About this task → Retrieve every line of the data holding the word "agent".

# # # #

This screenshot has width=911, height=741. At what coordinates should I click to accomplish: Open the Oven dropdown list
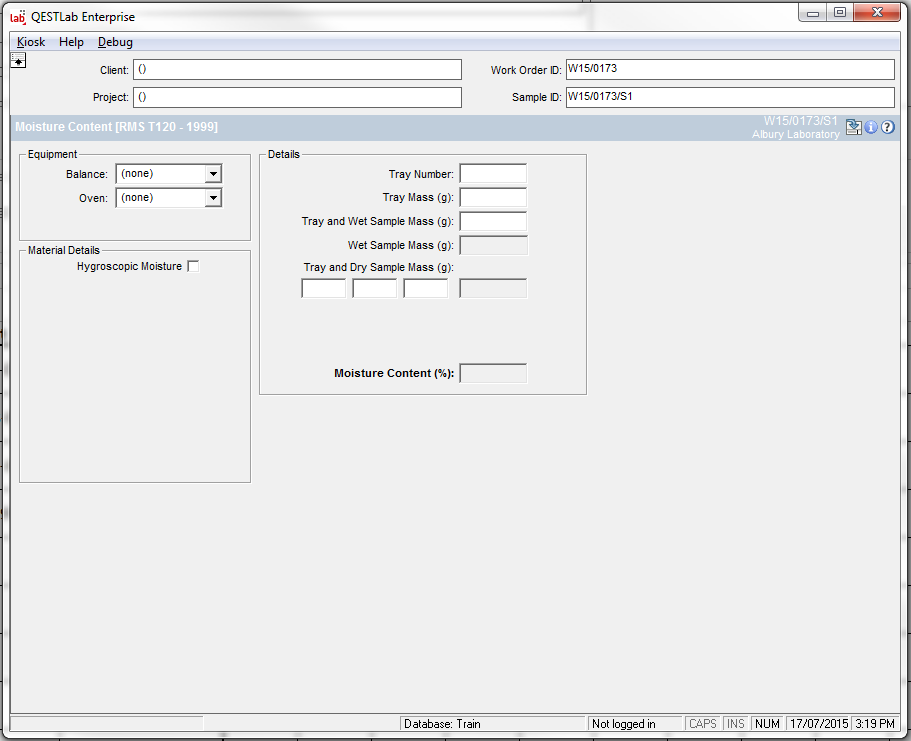click(212, 198)
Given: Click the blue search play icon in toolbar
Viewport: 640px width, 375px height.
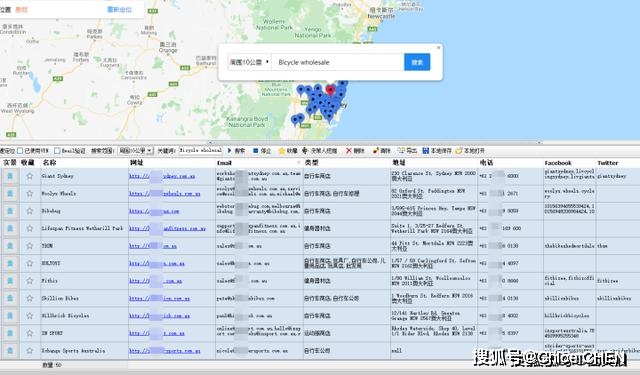Looking at the screenshot, I should tap(229, 151).
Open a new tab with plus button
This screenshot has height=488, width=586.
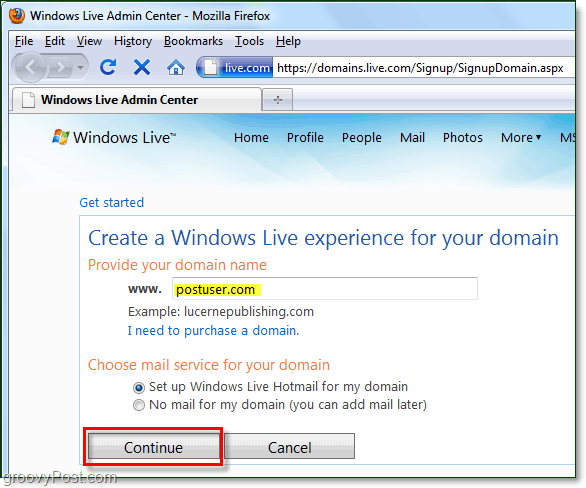pyautogui.click(x=277, y=100)
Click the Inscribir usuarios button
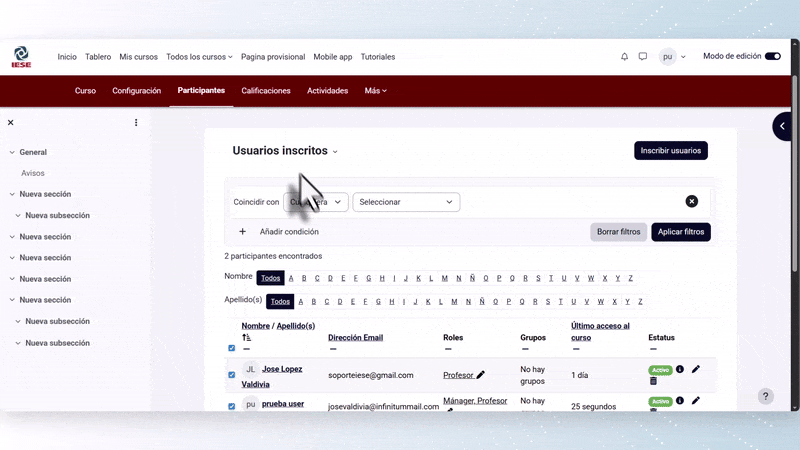 (670, 151)

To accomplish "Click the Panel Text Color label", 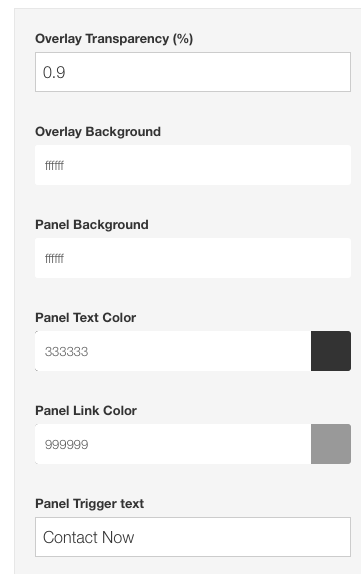I will pos(85,317).
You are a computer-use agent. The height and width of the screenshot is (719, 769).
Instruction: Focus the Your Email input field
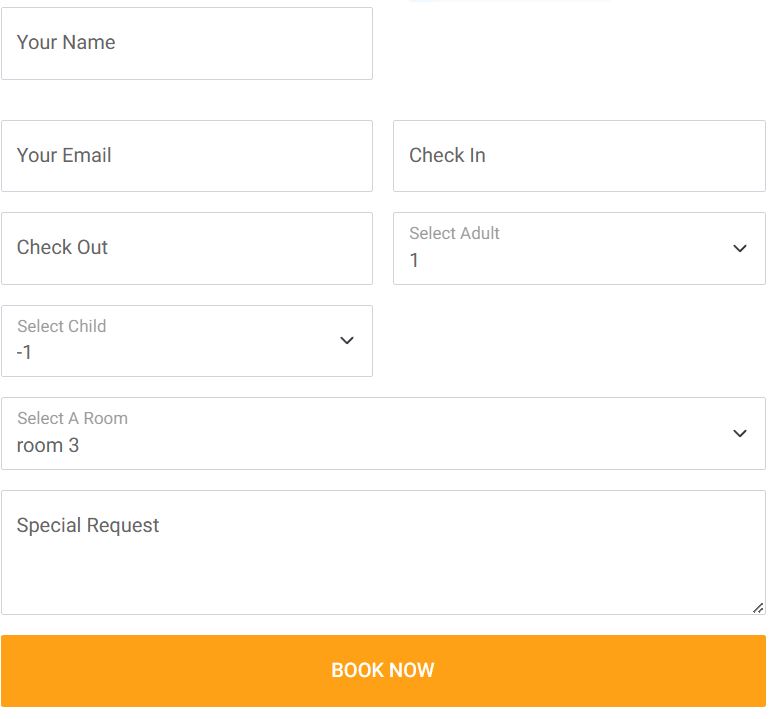187,156
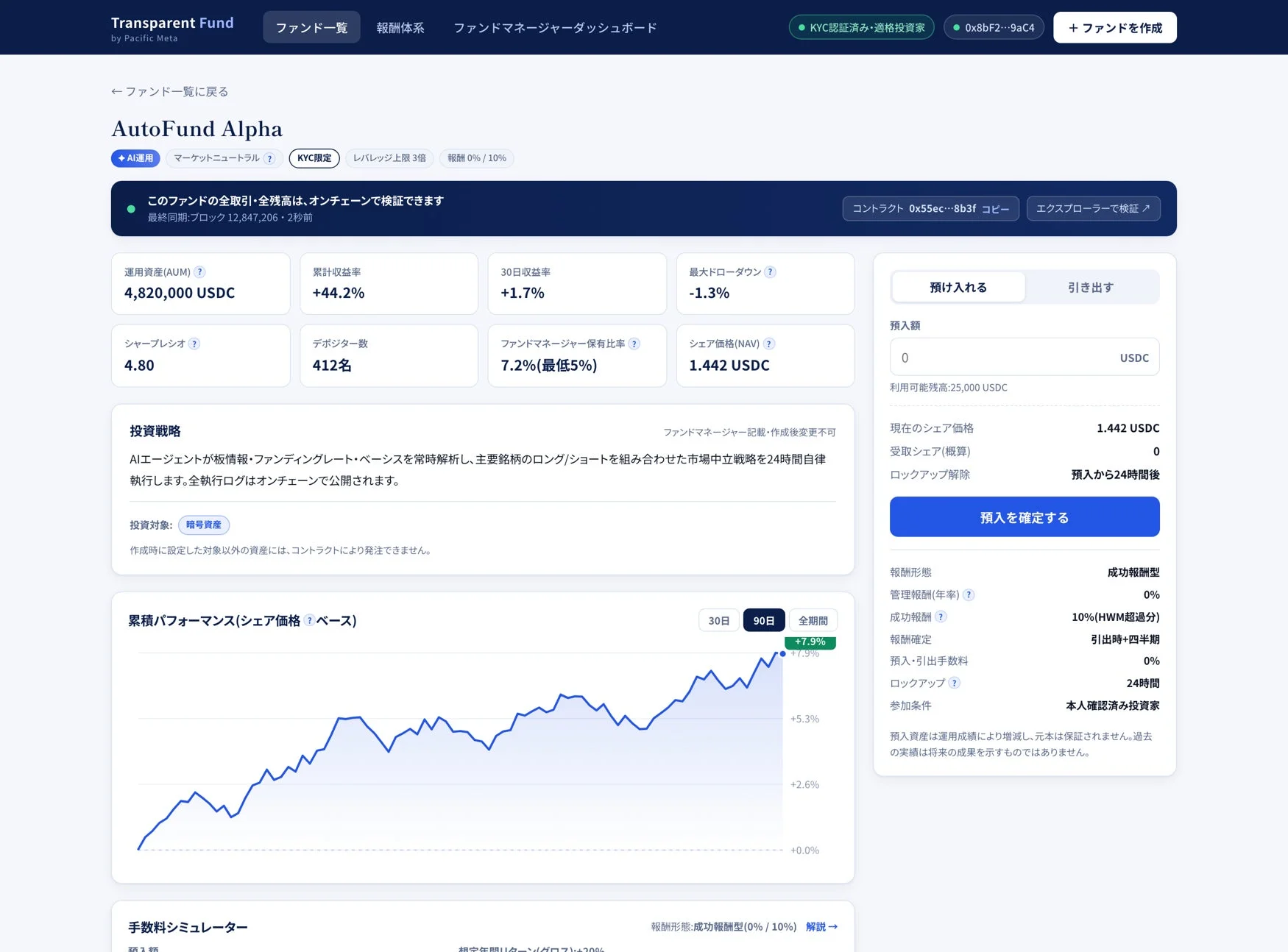Click help icon next to 運用資産(AUM)
Viewport: 1288px width, 952px height.
point(199,272)
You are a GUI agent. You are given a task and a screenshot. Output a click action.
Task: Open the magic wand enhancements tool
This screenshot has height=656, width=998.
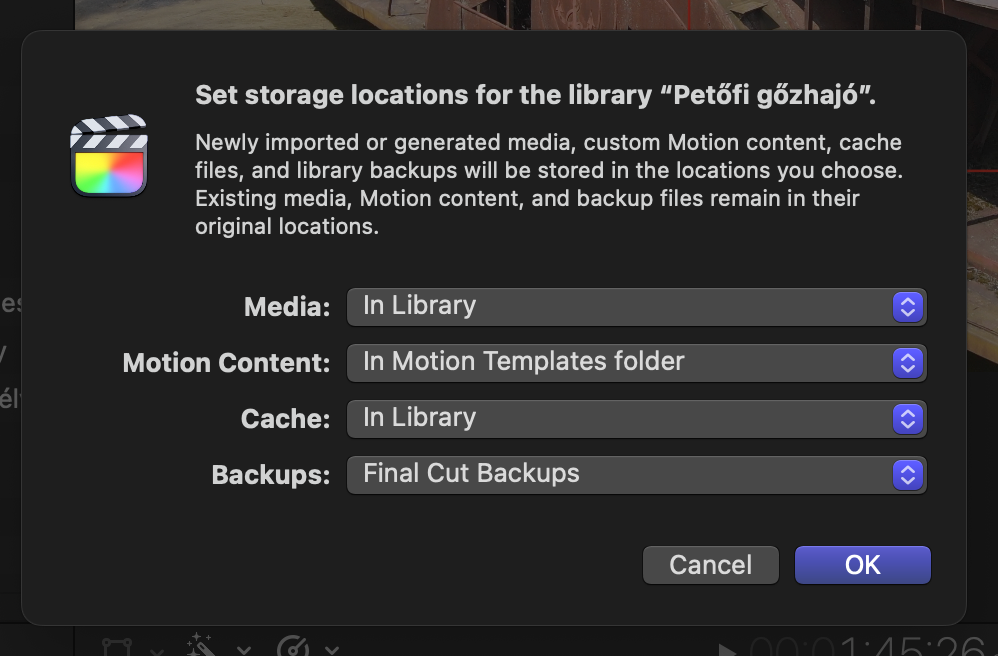[202, 645]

# # # #

Task solution →
You are a computer-use agent. The height and width of the screenshot is (719, 769).
You are a GUI agent. You are given a task and a screenshot. Output a click action.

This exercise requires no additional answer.